この記事で分かること
- 借入金返済年数の計算方法と健全性の目安
- 銀行が「DSCR(借入金償還余裕率)」を重視する理由
- 銀行が決算書で最初に見る3つの財務指標
はじめに
「うちの会社の借入金は、規模に対して多すぎないだろうか」
経営者の方は、このような不安を抱きがちです。
借入の安全性を測る指標はいくつかありますが、銀行が融資審査の際にまず確認するポイントは、実はそれほど多くありません。
銀行は、単に「借金の金額」だけを見ているわけではなく、
「事業で生み出すキャッシュに対して、その借入が適正か」を客観的な指標で判断しています。
今回は、銀行が重視する代表的な3つの指標について解説します。
借入金返済年数とは
借入金返済年数(債務償還年数)とは、
会社が本業で生み出すキャッシュ(現金)を使って、借入金を何年で完済できるかを示す指標です。
経営者にとって、自社の借入総量が適正かどうかを判断する最も直感的な数字といえます。
計算式は以下の通りです。
借入金返済年数 = 有利子負債 / (営業利益 + 減価償却費)
(※分母の「営業利益+減価償却費」は、簡易的なキャッシュフローを指します)
例えば、以下の条件で計算してみます。
- 借入金(有利子負債):1億円
- 営業利益 + 減価償却費:2,000万円
この場合、1億円 ÷ 2,000万円 = 5年 となり、理論上は5年で借入を全額返済できる計算になります。
借入金返済年数の目安
銀行実務において、返済年数は以下のような感覚で評価されることが一般的です。
| 借入金返済年数 | 評価の目安 |
| 5年以内 | 非常に健全。
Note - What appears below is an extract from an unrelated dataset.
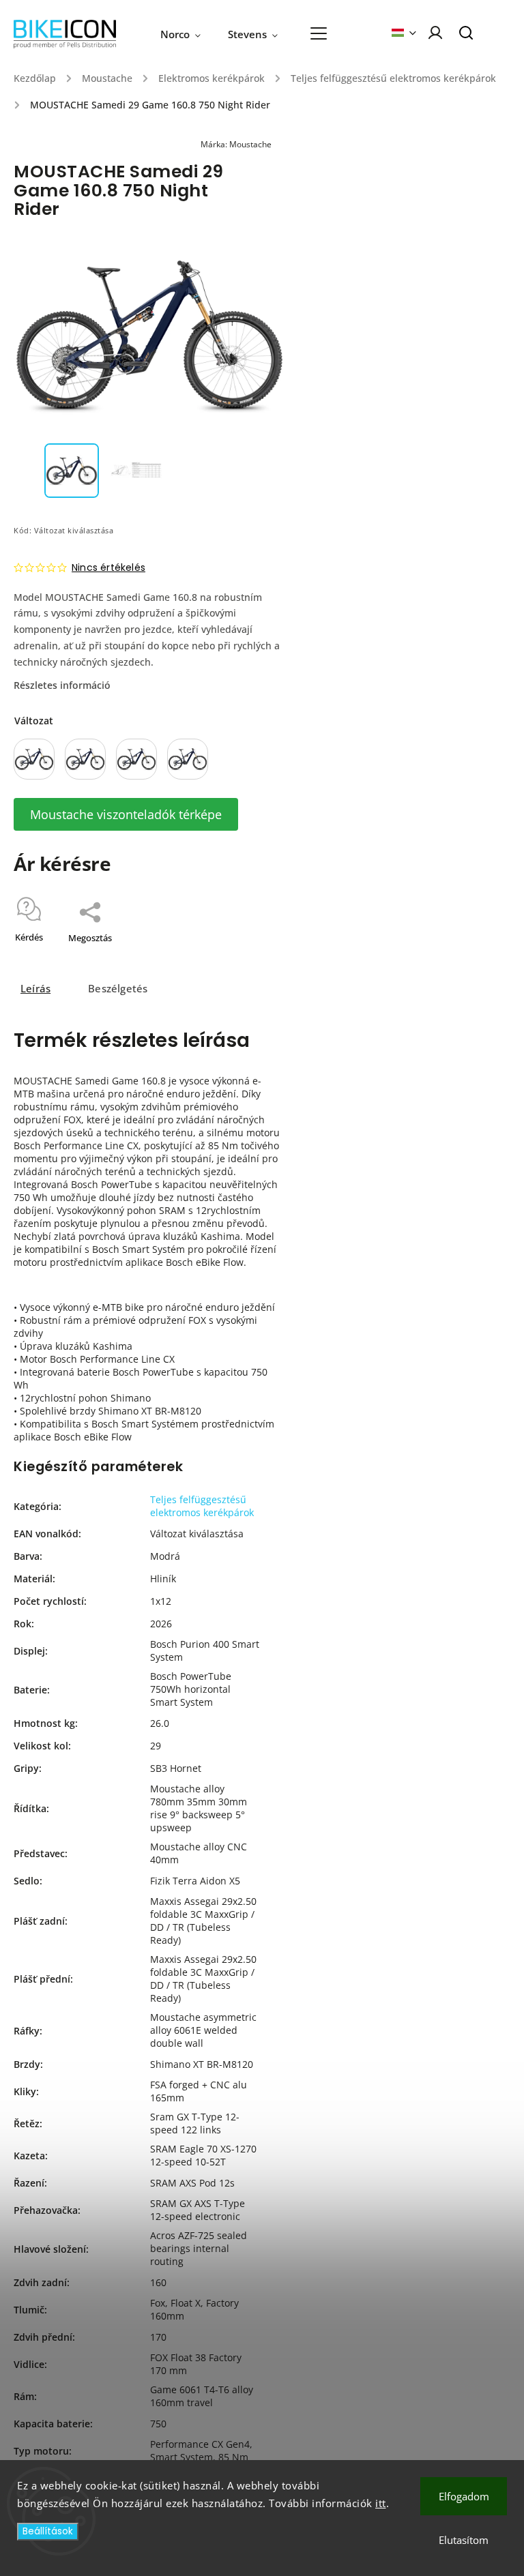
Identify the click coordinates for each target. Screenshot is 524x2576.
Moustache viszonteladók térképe (126, 814)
追加融資もスムーズ。 |
| 7〜8年 | 良好。標準的な範囲内。 |
| 10年前後 | 一般的。注意深く見守る段階。 |
| 15年以上 | 返済負担が重い。改善の検討が必要。 |
業種や設備投資の状況にもよりますが、
まずは10年以内に収まっているかどうかが、一つの大きな分岐点となります。
なぜ銀行はDSCRを重視するのか
借入の総量を表す「返済年数」だけでなく、銀行がもう一つ非常に重視する指標があります。
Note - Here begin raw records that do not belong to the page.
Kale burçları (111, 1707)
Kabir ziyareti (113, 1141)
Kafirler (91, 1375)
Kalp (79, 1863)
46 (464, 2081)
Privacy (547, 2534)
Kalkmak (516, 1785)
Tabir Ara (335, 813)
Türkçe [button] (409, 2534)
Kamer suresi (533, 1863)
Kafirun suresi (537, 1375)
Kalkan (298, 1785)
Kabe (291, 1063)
それがDSCR(Debt Service Coverage Ratio:借入金償還余裕率)です。
DSCRは、以下の式で計算されます。
DSCR = キャッシュフロー / 年間の元利金返済額
例えば、以下のケースを考えます。
- キャッシュフロー:2,000万円
- 年間の借入返済額:1,500万円
この場合、2,000万円 ÷ 1,500万円 = 1.33 となります。
これは「返済を済ませても、手元に33%の資金的余裕が残る」ということを意味します。
借入金返済年数とDSCRの違い
この2つの指標は、見ている「時間軸」と「視点」が異なります。
| 指標 | 意味 | 銀行の視点 |
| 借入金返済年数 | 借入総額の大きさ(ストック) | 借金が多すぎないか? |
| DSCR | 毎年の返済余裕(フロー) | 毎年、滞りなく返せるか? |
銀行にとって最も避けたい事態は「返済が滞ること」です。
たとえ借入総額が多くても(返済年数が長くても)、毎年の利益で十分に返済が回っており、
DSCRが1.2〜1.3を超えていれば、銀行は「返済能力がある」と判断しやすくなります。
そのため、実務上はDSCRの方がよりシビアにチェックされる傾向にあります。
銀行が財務状況を確認する際に注目する主な指標
銀行が決算書の内容を把握する際、財務の健全性を測る目安として、主に以下の3つの指標に注目することが多いです。
- 自己資本比率:
会社の「基礎体力」です。純資産がどれくらいあるかを確認し、倒産しにくい体質かどうかを見ます。
- DSCR(借入金償還余裕率):
「返済の継続性」です。毎年のキャッシュフローで、約束通り返済を続けられるかを確認します。
- 借入金返済年数:
「借入の総量」です。会社の収益力に対して、借金が過大になっていないかを確認します。
この3つを定点観測することで、
「財務は安定しているか」
「借入は過大ではないか」
「返済は無理なく続けられるか」
会社を多角的に捉えるための判断材料となります。
まとめ
借入の安全性を判断する際、経営者としてまず自社の「借入金返済年数」を把握することから始めてみてください。
「何年で返せるか」というストックの視点と、
「毎年の返済にどれだけ余裕があるか(DSCR)」というフローの視点。
この両面をセットで考えることが、健全な資金繰りへの第一歩となります。
自社の数字が銀行からどう見えているのかを客観的に知ることで、今後の融資交渉や経営計画の立て方は大きく変わるはずです。